5 Underrated Shows To Watch When You Get Bored Of The Mainstream Classics

5 Underrated Shows To Watch When You Get Bored Of The Mainstream Classics

With so many choices available within our 12-inch screens, it's time to try something new and experience that pleasure of liking a show enough to click the "play next episode" button within seconds.


We've all experienced the way too familiar cycle of wanting to start a new show or series, but at the same time, not wanting to wait to be fully interested and commit to one. Inevitably, we switch back to one of the more popular choices, like "Friends," "The Office," or "Grey's Anatomy," and start bingeing even though we already know how the story goes. I get it, it's hard to find a new show, and sometimes, it's just easier and safer to just sit back and enjoy something that already has our stamp of approval.

Yet, with so many choices available within our 12-inch screens, it's time to try something new and experience that pleasure of liking a show enough to click the "play next episode" button within seconds. From my own experience, here is a short list of the most underrated shows that I have come to enjoy and watch in between reruns of my old favorites. Personally, in order to keep watching, I need either an element of comedy or suspense.

▸ GIVEN MATERIAL
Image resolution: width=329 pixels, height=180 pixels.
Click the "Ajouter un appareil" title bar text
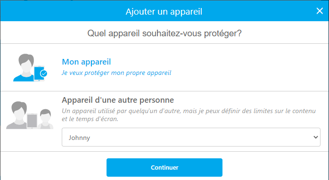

▸ TASK DESCRIPTION
In the article on underrated shows, what does the writer need in a show to keep watching it?

▸ EXERCISE RESPONSE
Either an element of comedy or suspense.